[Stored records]
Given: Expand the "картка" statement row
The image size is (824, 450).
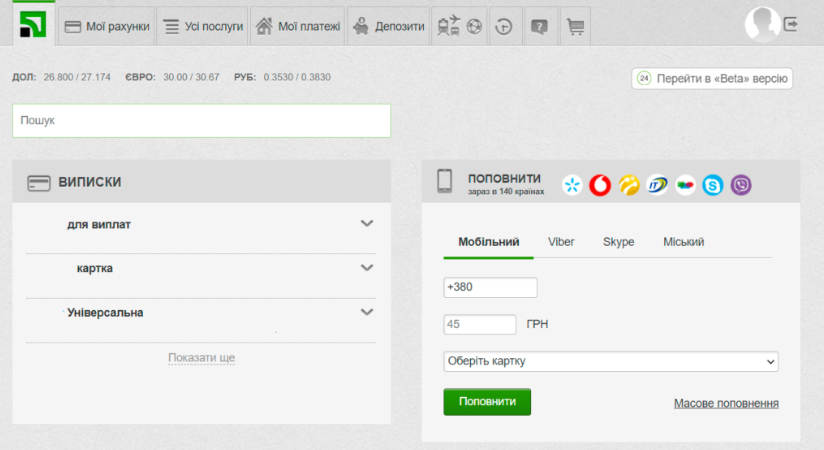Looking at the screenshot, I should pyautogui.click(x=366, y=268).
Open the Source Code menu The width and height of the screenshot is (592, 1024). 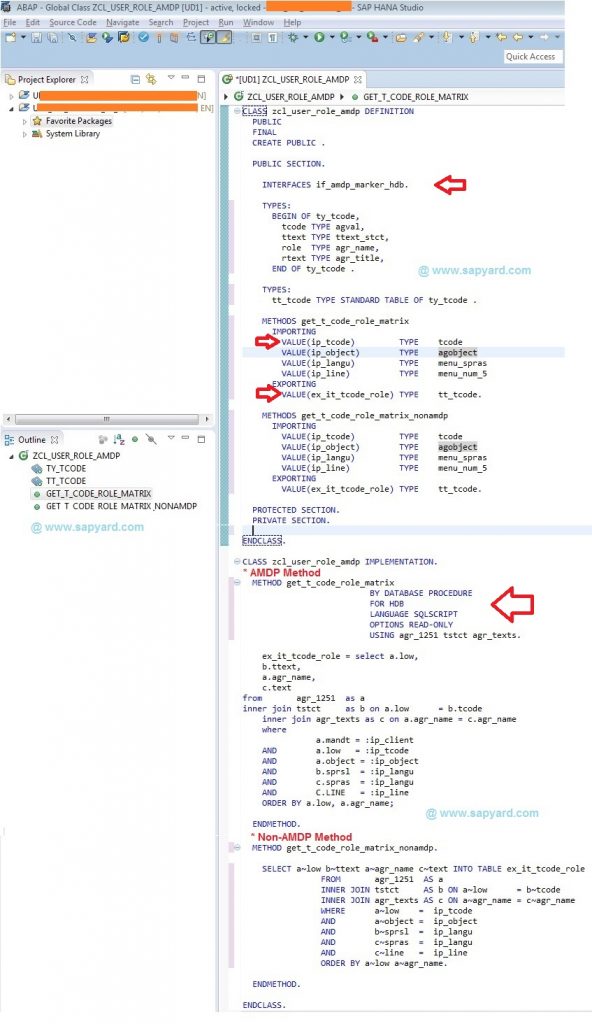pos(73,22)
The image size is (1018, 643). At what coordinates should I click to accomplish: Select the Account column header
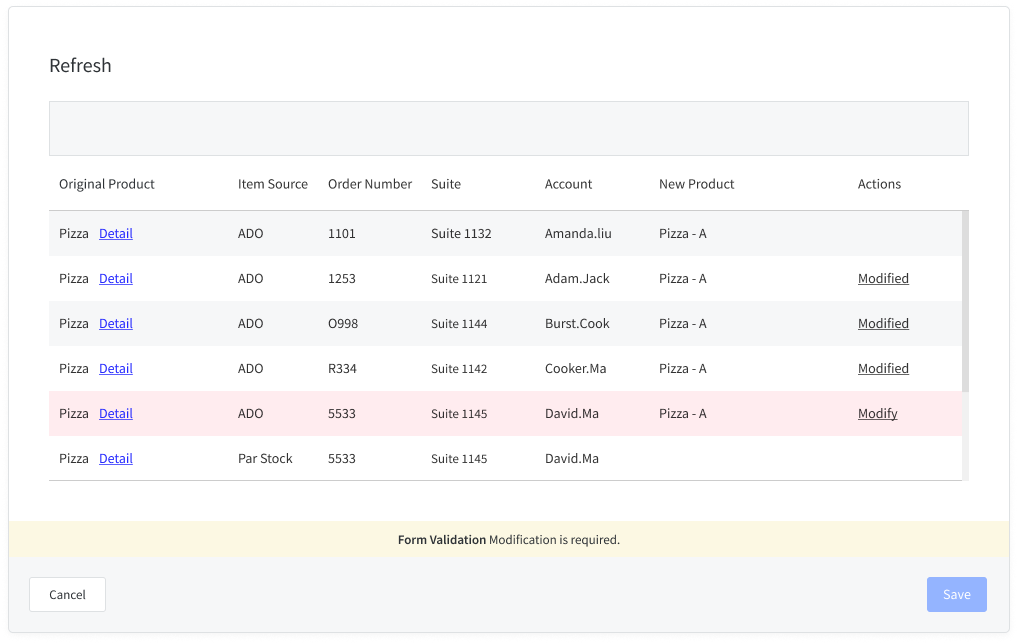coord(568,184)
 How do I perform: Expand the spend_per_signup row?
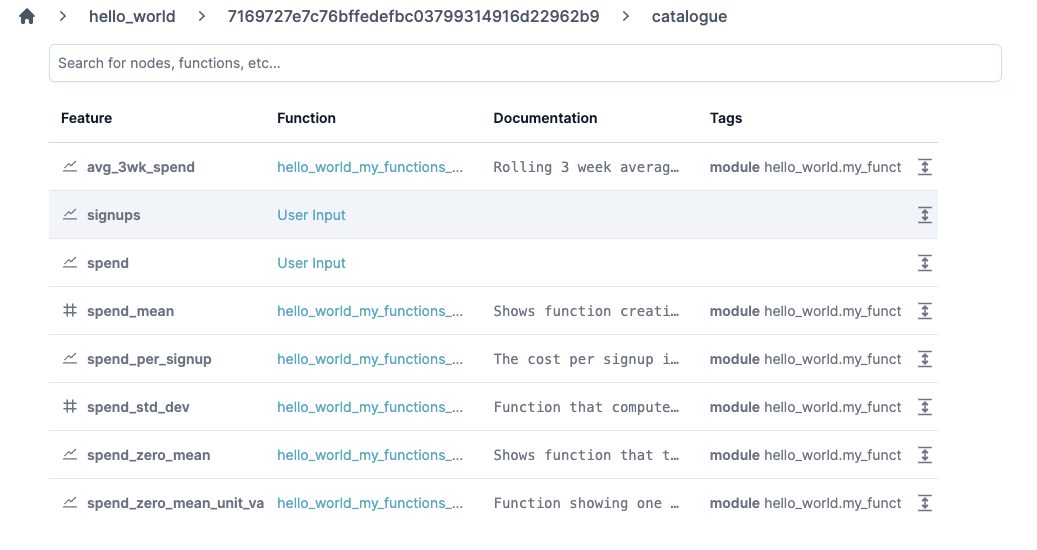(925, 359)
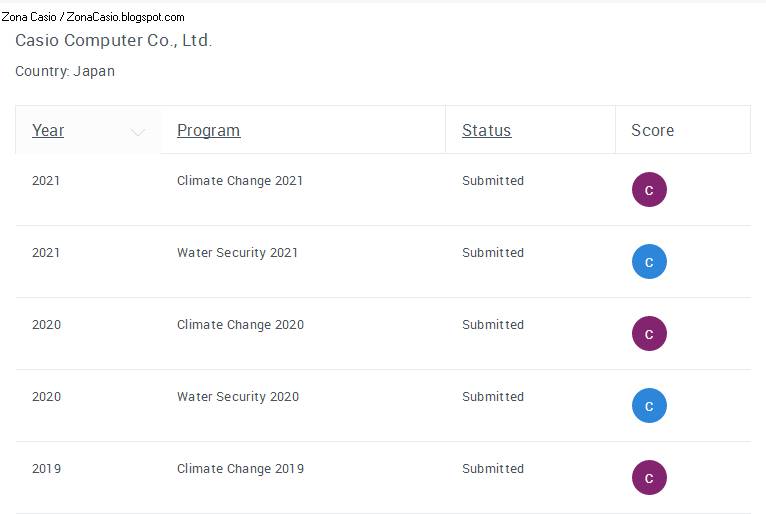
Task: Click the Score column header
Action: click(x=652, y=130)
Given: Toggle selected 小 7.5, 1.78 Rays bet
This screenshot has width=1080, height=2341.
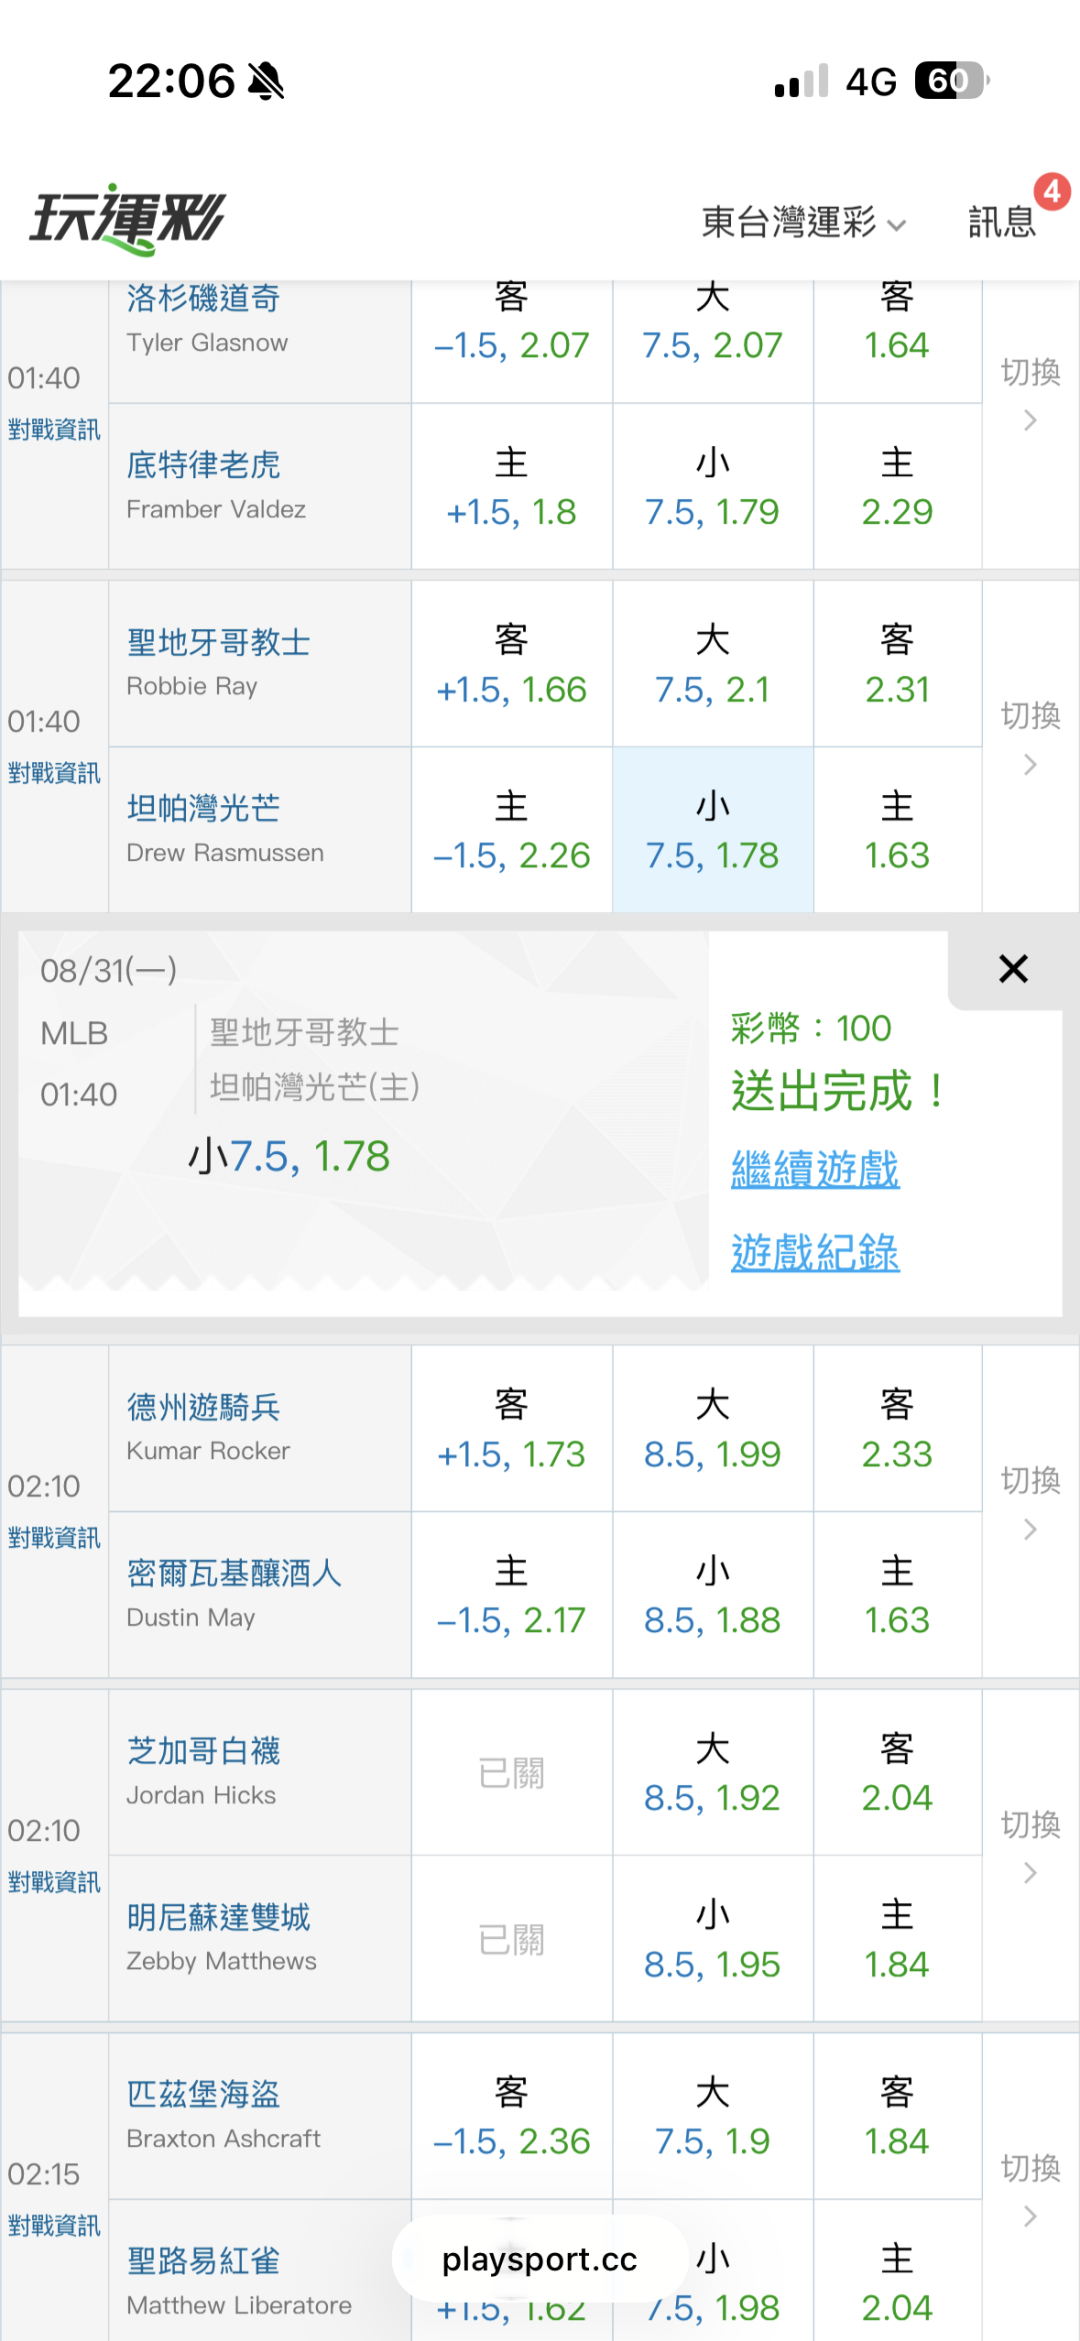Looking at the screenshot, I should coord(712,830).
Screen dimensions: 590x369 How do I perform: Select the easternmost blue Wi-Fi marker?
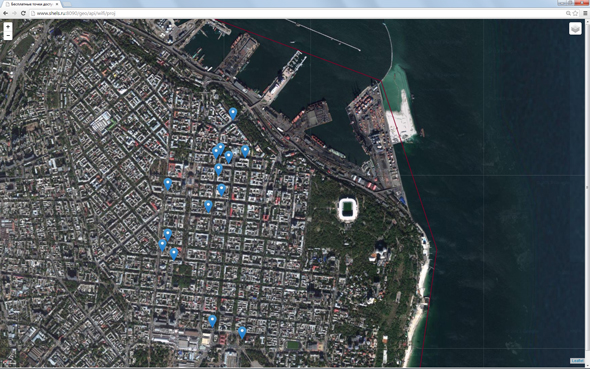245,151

▶ [To do]: I would like you to set down the lines above, from the one containing "This screenshot has width=1080, height=2341." to the final line, exactly as written and without pictures.

▶ [Response below]:
This screenshot has width=1080, height=2341.
Looking at the screenshot, I should coord(712,830).
Screen dimensions: 590x369 How do I perform: Select the easternmost blue Wi-Fi marker?
245,151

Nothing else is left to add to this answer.